**Job:** Can you reproduce the listing below with every occurrence of "GUI agent" changed to "interface agent" and nothing else altered?

**Provided information:**
···

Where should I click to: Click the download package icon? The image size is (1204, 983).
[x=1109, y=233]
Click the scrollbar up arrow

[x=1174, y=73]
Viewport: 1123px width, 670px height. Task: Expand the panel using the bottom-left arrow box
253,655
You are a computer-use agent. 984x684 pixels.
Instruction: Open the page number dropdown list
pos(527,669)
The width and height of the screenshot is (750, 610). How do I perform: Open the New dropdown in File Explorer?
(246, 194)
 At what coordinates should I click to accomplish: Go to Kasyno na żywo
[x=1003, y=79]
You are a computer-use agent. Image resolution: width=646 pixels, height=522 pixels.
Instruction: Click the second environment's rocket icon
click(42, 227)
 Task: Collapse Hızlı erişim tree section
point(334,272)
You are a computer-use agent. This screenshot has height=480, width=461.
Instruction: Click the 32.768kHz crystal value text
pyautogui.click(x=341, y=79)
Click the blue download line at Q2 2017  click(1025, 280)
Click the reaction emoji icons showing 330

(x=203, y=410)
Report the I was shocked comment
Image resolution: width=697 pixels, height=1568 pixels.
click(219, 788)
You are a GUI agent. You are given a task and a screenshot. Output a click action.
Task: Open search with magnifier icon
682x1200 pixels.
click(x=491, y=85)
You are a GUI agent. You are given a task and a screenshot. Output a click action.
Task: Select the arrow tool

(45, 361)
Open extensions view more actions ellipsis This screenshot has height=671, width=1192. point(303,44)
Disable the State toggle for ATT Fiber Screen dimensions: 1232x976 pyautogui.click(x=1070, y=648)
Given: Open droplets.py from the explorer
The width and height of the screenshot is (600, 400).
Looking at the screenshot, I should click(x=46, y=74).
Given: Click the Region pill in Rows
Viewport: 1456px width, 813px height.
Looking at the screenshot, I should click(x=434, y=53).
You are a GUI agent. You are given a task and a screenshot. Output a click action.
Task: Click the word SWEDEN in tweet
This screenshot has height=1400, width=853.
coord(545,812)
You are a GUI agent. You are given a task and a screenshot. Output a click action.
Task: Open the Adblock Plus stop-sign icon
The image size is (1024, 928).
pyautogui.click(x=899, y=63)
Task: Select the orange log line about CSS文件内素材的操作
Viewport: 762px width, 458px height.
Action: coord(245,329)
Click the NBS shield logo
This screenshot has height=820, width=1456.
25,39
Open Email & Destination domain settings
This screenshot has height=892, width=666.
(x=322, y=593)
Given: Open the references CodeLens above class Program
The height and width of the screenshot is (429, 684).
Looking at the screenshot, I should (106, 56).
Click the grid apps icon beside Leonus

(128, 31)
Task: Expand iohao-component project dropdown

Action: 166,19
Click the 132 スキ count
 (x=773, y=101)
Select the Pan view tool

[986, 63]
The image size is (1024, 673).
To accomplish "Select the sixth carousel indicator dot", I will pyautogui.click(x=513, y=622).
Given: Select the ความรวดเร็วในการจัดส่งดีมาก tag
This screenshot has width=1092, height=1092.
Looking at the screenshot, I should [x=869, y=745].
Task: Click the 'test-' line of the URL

···

**Result below:**
Where should I click to: Click the download package icon? The image size is (1204, 983).
[x=1109, y=233]
Click the scrollbar up arrow

[x=1174, y=73]
Viewport: 1123px width, 670px height. Task: Expand the panel using the bottom-left arrow box
253,655
You are a computer-use agent. 984x684 pixels.
Instruction: Open the page number dropdown list
pos(527,669)
The width and height of the screenshot is (750, 610). How do I perform: Open the New dropdown in File Explorer?
(246, 194)
 At what coordinates should I click to accomplish: Go to Kasyno na żywo
[x=1003, y=79]
You are a computer-use agent. Image resolution: width=646 pixels, height=522 pixels.
Instruction: Click the second environment's rocket icon
click(42, 227)
 Task: Collapse Hızlı erişim tree section
point(334,272)
You are a computer-use agent. This screenshot has height=480, width=461.
Instruction: Click the 32.768kHz crystal value text
pyautogui.click(x=341, y=79)
Click the blue download line at Q2 2017  click(1025, 280)
Click the reaction emoji icons showing 330

(x=203, y=410)
Report the I was shocked comment
Image resolution: width=697 pixels, height=1568 pixels.
click(219, 788)
You are a interface agent. You are given a task and a screenshot. Output a click action.
Task: Open search with magnifier icon
682x1200 pixels.
click(x=491, y=85)
You are a interface agent. You are given a task and a screenshot. Output a click action.
Task: Select the arrow tool

(45, 361)
Open extensions view more actions ellipsis This screenshot has height=671, width=1192. point(303,44)
Disable the State toggle for ATT Fiber Screen dimensions: 1232x976 pyautogui.click(x=1070, y=648)
Given: Open droplets.py from the explorer
The width and height of the screenshot is (600, 400).
Looking at the screenshot, I should click(x=46, y=74).
Given: Click the Region pill in Rows
Viewport: 1456px width, 813px height.
Looking at the screenshot, I should click(x=434, y=53).
You are a interface agent. You are given a task and a screenshot. Output a click action.
Task: Click the word SWEDEN in tweet
This screenshot has height=1400, width=853.
coord(545,812)
You are a interface agent. You are given a task and a screenshot. Output a click action.
Task: Open the Adblock Plus stop-sign icon
The image size is (1024, 928).
pyautogui.click(x=899, y=63)
Task: Select the orange log line about CSS文件内素材的操作
Viewport: 762px width, 458px height.
Action: coord(245,329)
Click the NBS shield logo
This screenshot has height=820, width=1456.
25,39
Open Email & Destination domain settings
This screenshot has height=892, width=666.
(x=322, y=593)
Given: Open the references CodeLens above class Program
The height and width of the screenshot is (429, 684).
Looking at the screenshot, I should (106, 56).
Click the grid apps icon beside Leonus

(128, 31)
Task: Expand iohao-component project dropdown

Action: 166,19
Click the 132 スキ count
 (x=773, y=101)
Select the Pan view tool

[986, 63]
The image size is (1024, 673).
To accomplish "Select the sixth carousel indicator dot", I will pyautogui.click(x=513, y=622).
Given: Select the ความรวดเร็วในการจัดส่งดีมาก tag
This screenshot has width=1092, height=1092.
Looking at the screenshot, I should [x=869, y=745].
Task: Click the 'test-' line of the URL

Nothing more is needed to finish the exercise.